When I started this blog, the main aim was to keep me honest and keep me focused on my goal.  I had recently given up gambling and knew I needed a project to fill the hole that gambling had left.  This blog ticked a lot of those boxes.  What I did not foresee was that the blog would introduce me to many new people, some of whom would become friends in the real world, whilst others would become friends and acquaintances online.  The FIRE community is generally supportive and welcoming.  The support of you, the readers of this blog, also plays a huge part in keeping me focused, motivated, and on track for FIRE.

I’ve spent much of the last week or so talking with a friend about our FIRE progress.  We are, roughly speaking, at the same sort of stage in our FIRE plan.  We are throwing as much as possible into our investments so that compounding can work its magic.  We are now in that middle part of the journey, where it can feel like you are wading through knee-deep mud.  The early days of hitting one milestone after another, such as your first £1,000, first £10,000, and so on, are long behind us.  The market can swing wildly from one day to the next wiping off a few thousand from the “value” of our investments, and it’s just another day in the week.  It can feel like progress has stalled but this is why it’s so important to stay the course.  

Let’s look at my ISA balances at intervals of 20 weeks, working backwards…

Week 180: £66,814.34 

Week 160: £63,244.80

Week 140: £59,759.03

Over this period, no further investments had been made into my ISA.  This is £7k of pure growth.  It’s easy to get bogged down in the daily, and weekly, fluctuations in investment values, but over the long term the trend is always up.  

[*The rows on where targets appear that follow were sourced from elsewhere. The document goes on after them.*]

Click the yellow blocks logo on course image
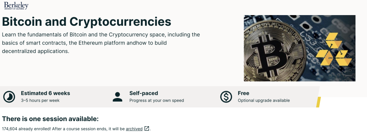 point(334,49)
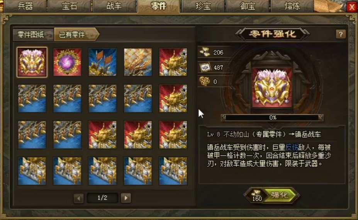Select the blue flags warship part icon

tap(102, 62)
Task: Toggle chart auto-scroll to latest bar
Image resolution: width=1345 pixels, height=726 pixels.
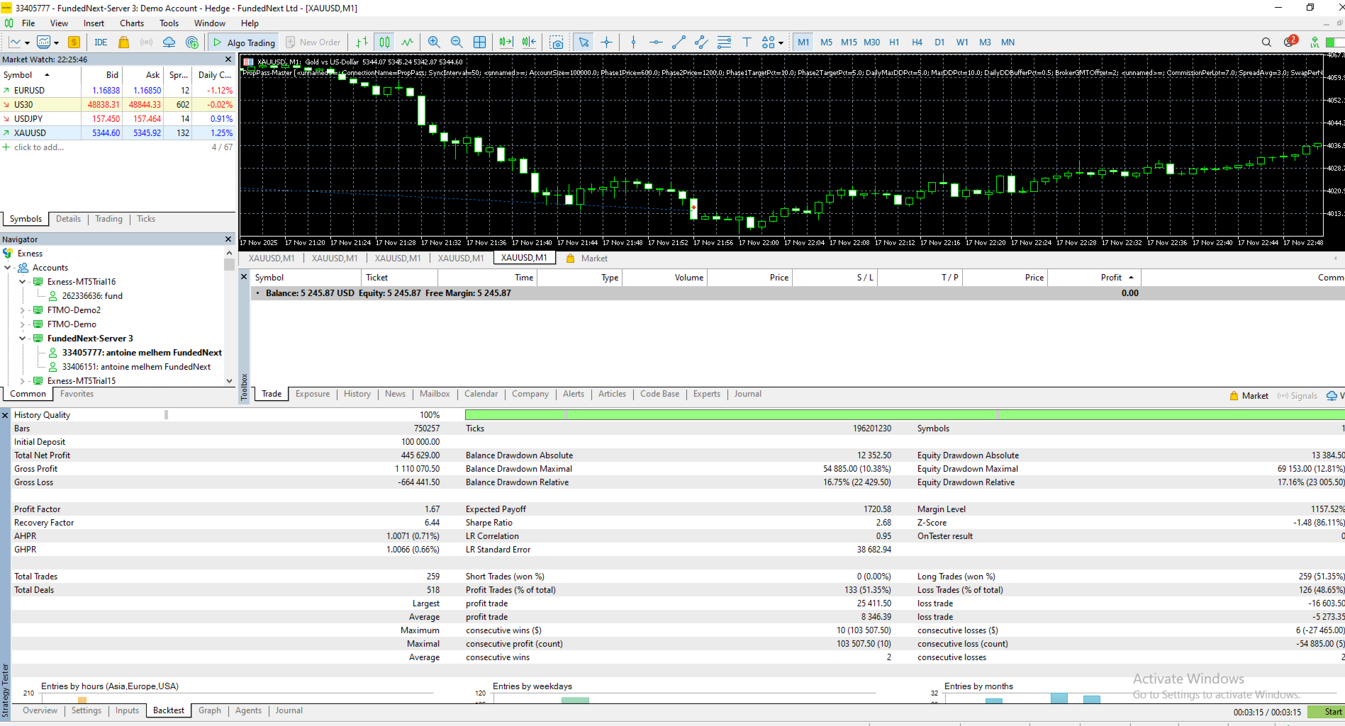Action: 506,42
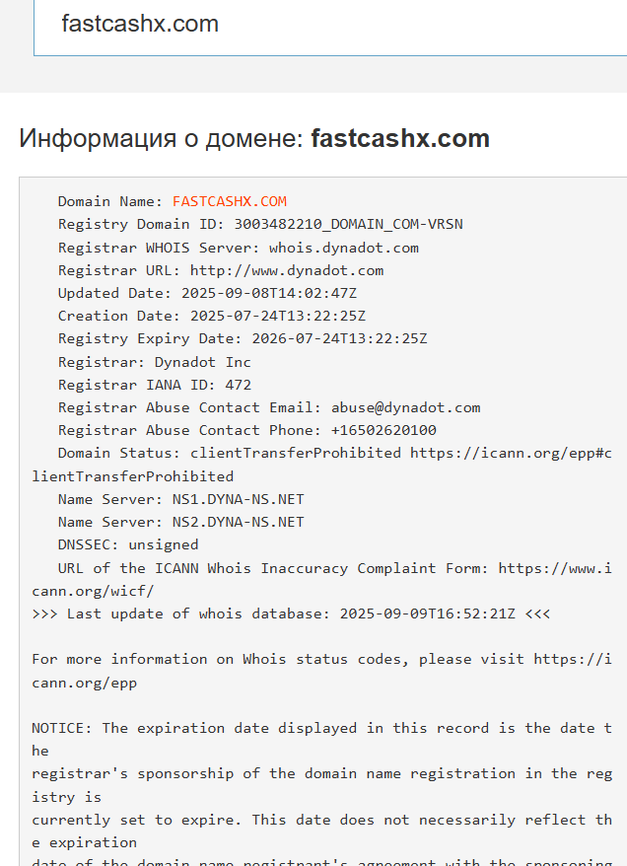
Task: Click the abuse@dynadot.com email address
Action: click(x=405, y=407)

If I was to simply stop investing into my ISA and pensions now, and simply let them compound and grow in line with a 7% rate of return, by the time I’d be 60 my investments would be worth roughly £580,000 (this includes the £20,000 I’ll be investing into my ISA after the Easter break).  

So why do I think I’ll be able to achieve FIRE by the end of 2025?  My Lean FIRE number is pretty low.  This year it’s looking like I’ll end up with £7,500-£8,000 investment income.  For Lean FIRE I need a minimum of £9,600 investment income for the year.  For £800 I can meet the essentials of life; food, shelter, and utilities.  That’s the next big milestone, and it’s a strong foundation to build on.  I will have all of 2024, and 2025 to accumulate more assets that generate income.

The thing to remember is that even if I stop working in 2025, it doesn’t mean I have to survive from my investment income for ever.  A few years further down the line I’ll be able to draw on my pensions, which will further supplement my income.  So, the goal is not really to create enough investment income to survive until I’m in my 70s, 80s, or older.  The goal is really to generate enough investment income to see me through to when I can draw my pensions, and then I’ll have an even more comfortable retirement.

The middle of the story is generally where things slow down, but in terms of investments, it’s where the magic happens, and where compounding starts to do the heavy lifting. 


2 thoughts on “1,252 days down, 1,000 days to go…

  1. Good luck with your goal to get to FIRE by end of 2025. I’ve already moved my goalposts – when I originally set my goal, although I’d considered market fluctuations, I hadn’t factored in such a big increases in inflation, interest rates etc.